Potrebbe essere una meraviglia (pensate a quante parole si sono dette sulle magnifiche sorti della futura ‘società della conoscenza’) se non fosse che la ‘ragione degli effetti’ ci dica il contrario: la delega agli esperti produce (a seconda dei campi) obesità, depressione, violenza immotivata, problemi nei rapporti con l’altro sesso, ignoranza diffusa (sono anni che gran parte degli iscritti ai concorsi in magistratura non supera la prova scritta per manifesta incapacità di produrre un testo chiaro e conseguente).
Il problema è che questi esperti, della vita non sanno nulla e, anche se per esperienza personale ne sapessero, di solito preferiscono applicare ciò che hanno appreso in ambienti artificiali come convegni, aule di master, seminari. Le proposte che sentiamo per risolvere i problemi a cui ho accennato sono coincidenti con i veleni che li hanno provocate: a scuola si va per essere imboniti sulla morale delle cosiddette élite (non per imparare a pensare con la propria testa), l’attività fisica deve essere svolta in un ambiente controllato (non essere spontanea conseguenza della voglia di stare insieme), la violenza è sempre da rifiutare (non una normale attitudine umana che deve essere incanalata al bene).

▶ _DATI RACCOLTI_
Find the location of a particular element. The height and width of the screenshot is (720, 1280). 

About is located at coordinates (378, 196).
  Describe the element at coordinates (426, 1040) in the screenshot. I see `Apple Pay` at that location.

▶ _CONSEGNA A_
Secondo il brano citato, quali effetti produce la delega agli esperti? Elencali tutti.
▶ _CONSEGNA B_
Trascrivi senza modifiche la parte del brano citato che comincia con "Potrebbe essere una" e prosegue fino a "chiaro e conseguente).".

▶ _RISPOSTA ATTESA A_
obesità; depressione; violenza immotivata; problemi nei rapporti con l'altro sesso; ignoranza diffusa

▶ _RISPOSTA ATTESA B_
Potrebbe essere una meraviglia (pensate a quante parole si sono dette sulle magnifiche sorti della futura ‘società della conoscenza’) se non fosse che la ‘ragione degli effetti’ ci dica il contrario: la delega agli esperti produce (a seconda dei campi) obesità, depressione, violenza immotivata, problemi nei rapporti con l’altro sesso, ignoranza diffusa (sono anni che gran parte degli iscritti ai concorsi in magistratura non supera la prova scritta per manifesta incapacità di produrre un testo chiaro e conseguente).